§ What you need to do
List every organization named in the article below about Navistar's diesel engine fines.

§ Page text
"""

Most companies wouldn’t be too excited to learn they’d have to pay nearly $3,800 each time they sell one of their products. Navistar is probably the exception to that rule.
The U.S. Environmental Protection Agency announced details of its final rule regarding penalties and fines the Lisle, Ill.-based company would be assessed for selling noncompliant diesel engines – and the news, for once, was good for Navistar. The company will pay a fine of up to $3,775 for each noncompliant engine it has sold or will sell between now and March 2013, when its ICT+ SCR aftertreatment system becomes available.
Even more importantly, from Navistar’s point of view, EPA confirmed that all Navistar EGR diesel engines are, in fact, legal and – assuming the noncompliance fine has been paid – can be operated and resold without penalty. It’s logical to assume that at some point, the California Air Resources Board will go back and revisit those EGR-only MaxxForce engines. But for now, Navistar is good to go.

"""

Items listed in a dataset:
"""

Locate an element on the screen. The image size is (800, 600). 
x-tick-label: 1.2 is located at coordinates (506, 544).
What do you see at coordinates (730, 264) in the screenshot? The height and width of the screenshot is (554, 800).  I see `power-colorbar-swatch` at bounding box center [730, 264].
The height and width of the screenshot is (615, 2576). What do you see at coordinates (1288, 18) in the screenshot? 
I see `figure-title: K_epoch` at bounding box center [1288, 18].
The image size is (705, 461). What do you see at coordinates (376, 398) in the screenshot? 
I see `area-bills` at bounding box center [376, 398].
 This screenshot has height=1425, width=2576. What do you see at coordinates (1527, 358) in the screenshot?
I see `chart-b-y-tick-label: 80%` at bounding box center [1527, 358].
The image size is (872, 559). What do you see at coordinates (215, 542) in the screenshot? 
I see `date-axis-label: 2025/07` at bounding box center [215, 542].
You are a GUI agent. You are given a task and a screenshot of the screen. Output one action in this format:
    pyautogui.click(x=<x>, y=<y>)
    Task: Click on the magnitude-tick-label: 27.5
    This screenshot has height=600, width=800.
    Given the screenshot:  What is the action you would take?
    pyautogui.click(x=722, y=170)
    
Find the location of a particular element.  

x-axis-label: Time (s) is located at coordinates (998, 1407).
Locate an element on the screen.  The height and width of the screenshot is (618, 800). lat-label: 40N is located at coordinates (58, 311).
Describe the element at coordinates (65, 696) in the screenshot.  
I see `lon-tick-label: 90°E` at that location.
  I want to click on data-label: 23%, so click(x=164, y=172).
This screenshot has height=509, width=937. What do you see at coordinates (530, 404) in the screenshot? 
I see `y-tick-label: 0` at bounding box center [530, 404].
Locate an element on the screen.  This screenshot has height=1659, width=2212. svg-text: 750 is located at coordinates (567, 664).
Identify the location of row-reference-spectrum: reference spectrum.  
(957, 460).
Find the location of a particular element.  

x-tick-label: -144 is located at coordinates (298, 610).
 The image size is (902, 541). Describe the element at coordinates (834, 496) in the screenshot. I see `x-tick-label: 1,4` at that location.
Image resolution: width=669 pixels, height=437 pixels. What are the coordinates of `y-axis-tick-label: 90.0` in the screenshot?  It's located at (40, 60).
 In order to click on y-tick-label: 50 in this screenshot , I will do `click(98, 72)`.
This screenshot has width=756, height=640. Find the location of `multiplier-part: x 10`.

"""

§ Solution to the exercise
Navistar
U.S. Environmental Protection Agency (EPA)
California Air Resources Board